Exams are coming. For many teens, that means sleepless nights, swirling thoughts, and a rising sense of pressure. And for parents? It often means walking the tightrope between encouraging and overwhelming, supportive and smothering.

If this sounds familiar, you’re not alone.

The good news? There are powerful, practical ways both parents and teens can reduce exam stress and even turn this intense season into an opportunity for growth, confidence, and connection.

Why Exams Feel So Stressful for Teens

Teens are under more pressure than ever—from school performance to social expectations to future planning. During exams, stress levels can soar due to:

  • Fear of failure or disappointing others

  • Perfectionism and unrealistic self-standards

  • Comparing themselves to peers

  • Difficulty managing time, focus, and sleep

  • Physiological stress response: racing heart, tense muscles, brain fog

The adolescent brain is still developing emotional regulation and executive functioning. That means they’re feeling a lotand often struggling to filter or organise it.

What Parents Can Do: Calm the System, Not Just the Situation

Your presence, words, and even your body language can either soothe or amplify your teen’s nervous system.

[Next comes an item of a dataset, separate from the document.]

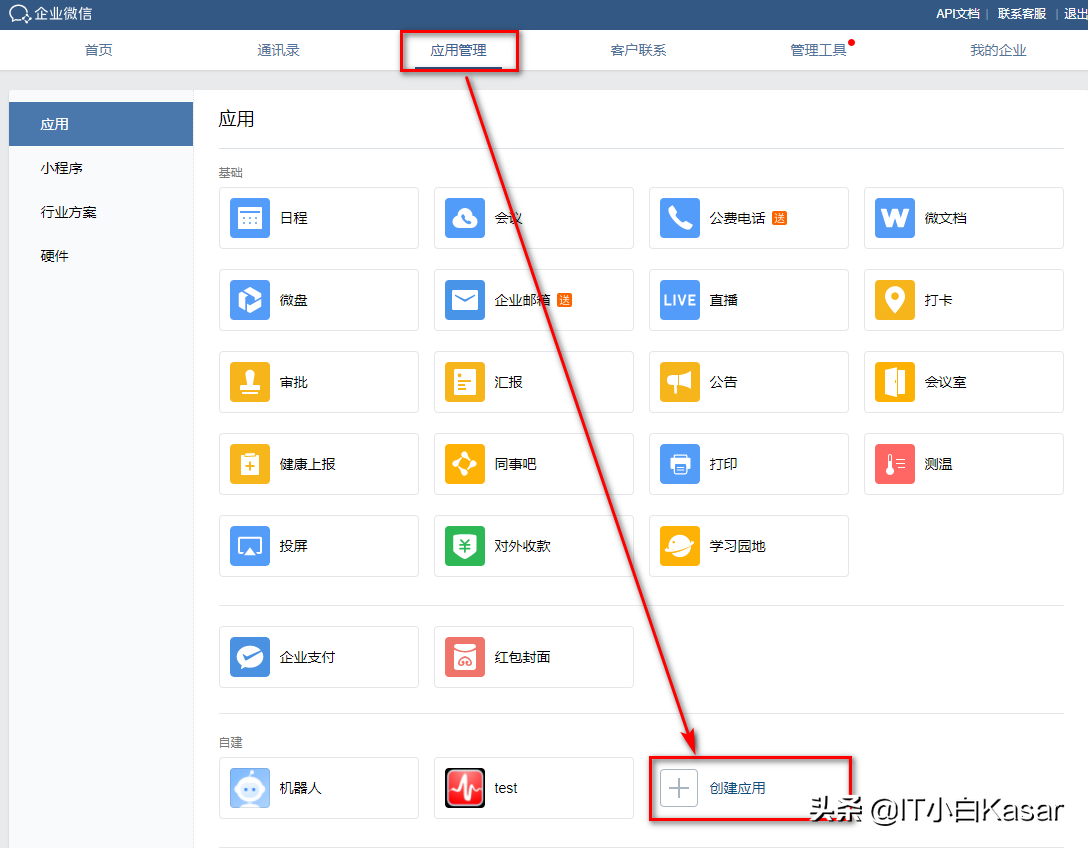Click the 创建应用 button
This screenshot has width=1088, height=848.
pyautogui.click(x=737, y=788)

Here’s how to support in a grounded, empowering way:

1. Co-Regulate First

Before problem-solving, help your teen calm their body. A calm parent helps create a calm teen.

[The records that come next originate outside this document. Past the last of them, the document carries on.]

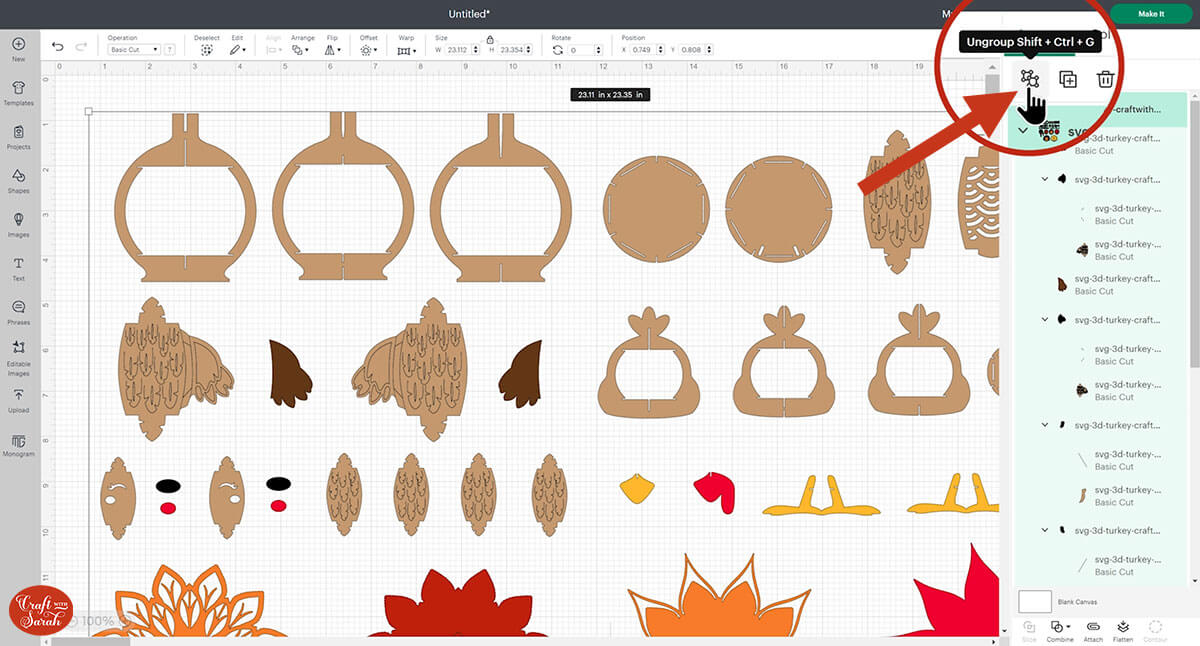Image resolution: width=1200 pixels, height=646 pixels.
Task: Click the Duplicate layer icon
Action: 1068,79
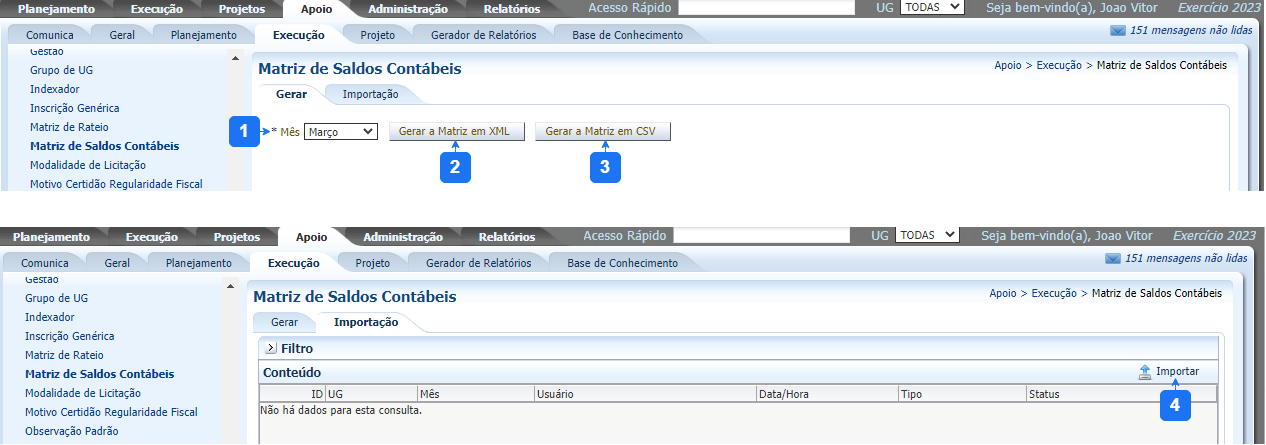The image size is (1266, 445).
Task: Expand the Filtro section
Action: 271,349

✔ Try: Sitting beside them, speaking in a slower tone, doing a breathing exercise together (e.g. inhale 4, exhale 6).

2. Don’t Fix – Be a Mirror

Teens often just want to be heard. Reflect what they’re saying before jumping to solutions.

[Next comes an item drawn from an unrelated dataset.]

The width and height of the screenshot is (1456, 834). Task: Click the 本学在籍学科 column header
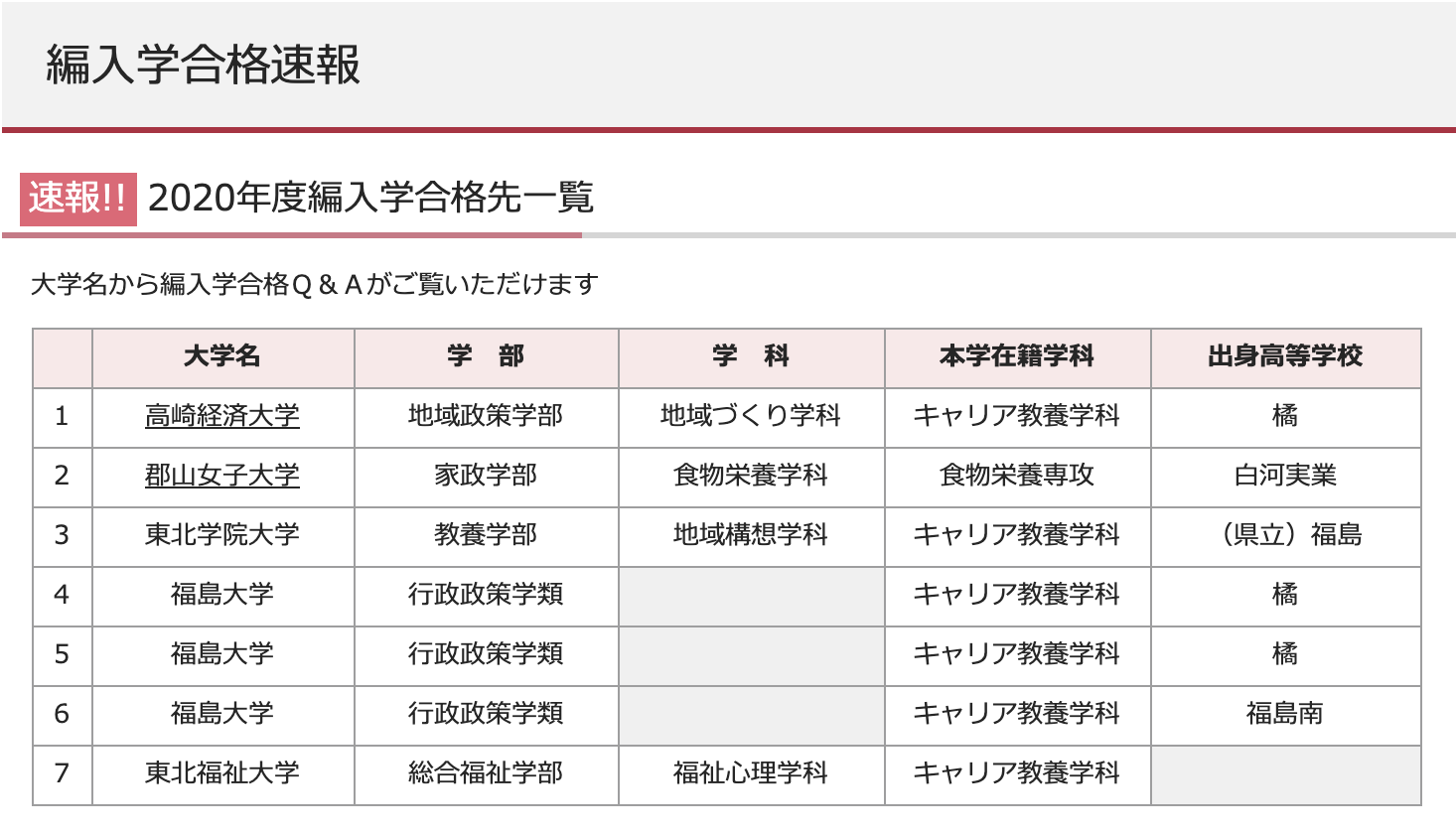coord(1017,356)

“It sounds like you’re feeling overwhelmed because there’s a lot riding on this.”

This builds trust and helps them feel understood.

3. Help Them Notice Their Wins

Instead of focusing on grades, praise effort, progress, and resilience.

“You showed up and kept going even when it was tough. That’s huge.”

4. Create a Calm-Boosting Environment

Keep routines steady, reduce unnecessary screen time, and invite rest and movement.

✔ Add calming cues like gentle music, diffused oils, or even a visual “toolbox” poster on the wall with breathing or grounding strategies.

What Teens Can Do: Your Calm Is Closer Than You Think

Teens have more power than they realise. Here are strategies they can use independently to regulate stress and build confidence:

1. Use Your Breath

Slow breathing (especially with longer exhales) helps tell your brain you’re safe.

Try “Box Breathing”: Inhale 4 – Hold 4 – Exhale 4 – Hold 4. Do 4 rounds before you study or sleep.

2. Ground Yourself with Your Senses

If you feel overwhelmed, use the 5-4-3-2-1 technique:

  • 5 things you can see

  • 4 things you can touch

  • 3 things you can hear

  • 2 things you can smell

  • 1 thing you can taste

This calms spiralling thoughts fast.

3. Move Your Body

Anxiety builds up energy—use it! Try jumping jacks, a brisk walk, yoga, or a kitchen dance-off. Even 5–10 minutes can reset your brain.

4. Journal Your Worries (Then Reframe Them)

Write it all out uncensored. Then challenge those thoughts. For example:

  • “I’m definitely going to fail” → “I’m nervous, but I’ve studied, and I’ve got tools to cope.”

5. Visualise Calm

Close your eyes and imagine your safe place—somewhere peaceful, where you feel relaxed and confident. Use all your senses.

Then, picture walking into your exam with calm, steady energy. Your brain believes what you rehearse.

Together Is Powerful

Whether you’re a parent or a teen, exam stress is a shared journey—and with the right tools, it doesn’t have to become a crisis.

✅ Parents: Be present, calm, and supportive without trying to control.
✅ Teens: Know that you are not your thoughts. You can calm your system. You are stronger than this moment.

Let’s turn this exam season into a time not just of testing, but of growth, courage, and calm.